Clearing The Calorie
Information ConfusionBy Phil Kaplan From
eDiets - The online diet, fitness, and healthy living resource
Over the past few months, eDiets has posted
my articles on some of the newest supplement offerings, fat burners and
fraudulent muscle miracles. These stories provided some clarity to help people
understand the realities behind the too-good-to-be-true weight loss offerings.
If you're an eDiets member, I'm sure you're
no longer a victim of fitness fraud. You've learned. If you've learned what NOT
to do in order to lose weight or improve fitness, you're a step ahead of the
game, since most people attempt to change with ineffective approaches. By now,
you should also know what TO do. Eat, move aerobically and challenge muscle.
It's really that simple, regardless of your fitness goal.
Amazingly, even with all of the information
I disseminate, people contact me every day in search of a calorie restrictive
diet. Yes, they are still caught up in the belief that calories are somehow
evil and that the trick to losing weight is to avoid them.

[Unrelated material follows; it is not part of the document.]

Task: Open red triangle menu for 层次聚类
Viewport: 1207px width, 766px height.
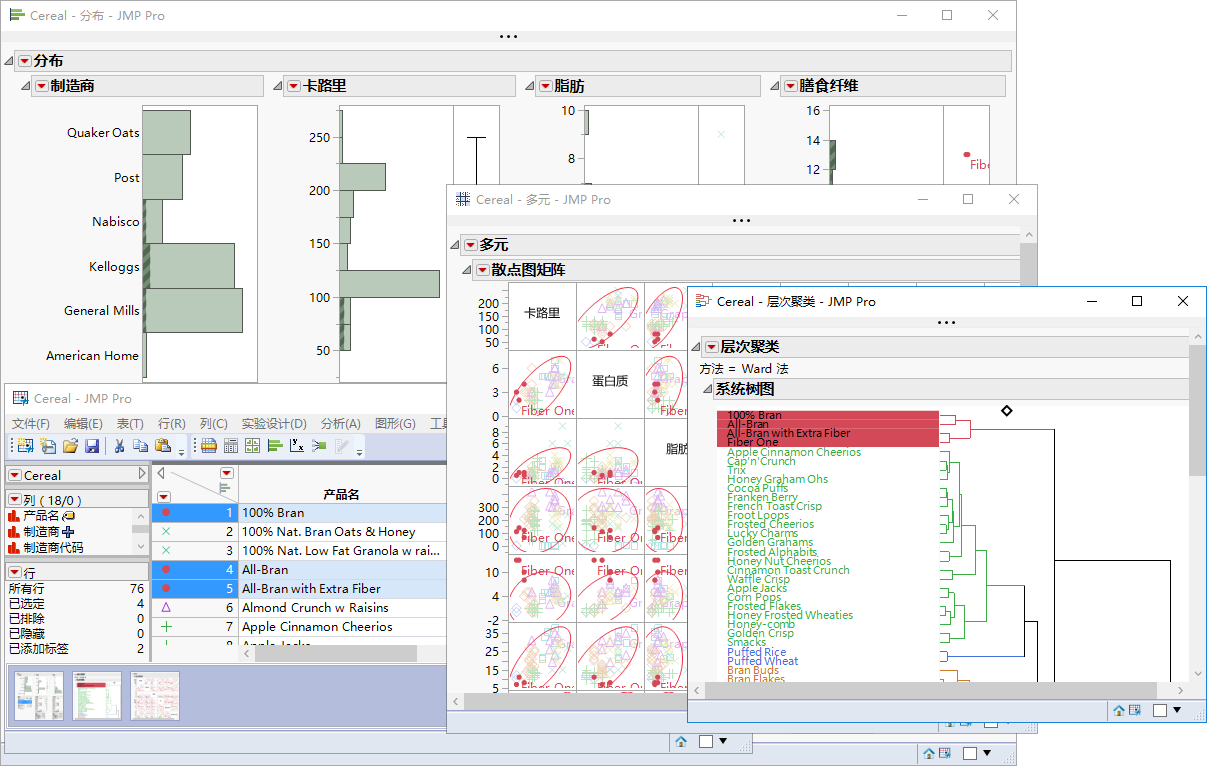Action: click(711, 347)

There's one breed of product on the market
right now that is promoted as a miracle pill, but it's more like a wafer. It
has 18 calories and promises to replace meals and eliminate the sensation of
hunger. Instead of eating, just pop a wafer in your mouth. It's advertised on
the Internet and through magazine ads. Let's do a little math.
Suppose you normally eat four times a day
(people I work with lose fat eating far more than four daily meals). If you're
going to replace all four meals with one of these wafers, you'd be taking in a
total of 72 calories per day! Will you lose weight? You bet you will, but
you'll regret that weight loss for months and years to come!
Let me explain a simple concept: the
calorie concept. Everyone knows the word calorie, and when I ask at a seminar
how many people know how many calories they eat in a day, all the dieters chime
in with numbers. "1,000!" "1,400!" My next question is usually, "what's a
calorie" and rarely does anyone offer an answer. The masses of weight
loss wanters are attempting to count calories -- but they don't even know
what calories are!
By definition, a calorie (more accurately,
a kilocalorie) is the amount of heat required to raise 1 kg of water 1 degree
Celsius. What does that have to do with food?
We have to think of food as fuel. Right
this minute, your body is maintaining a core temperature near 98.6 degrees F.
That heat generation requires calories. Every time you blink, swallow, type, or
roll over in bed, additional calories have to be burned to provide the fuel for
movement. Calories aren't something to be avoided, as much as they're something
to be understood.
Don't worry. I didn't forget about the
weight loss wafers. I'm just laying some groundwork to provide a complete
"A-ha!" When the body is at rest, bodily functions continue. You breathe. Your
heart beats. Your brain sends out chemical signals and impulses.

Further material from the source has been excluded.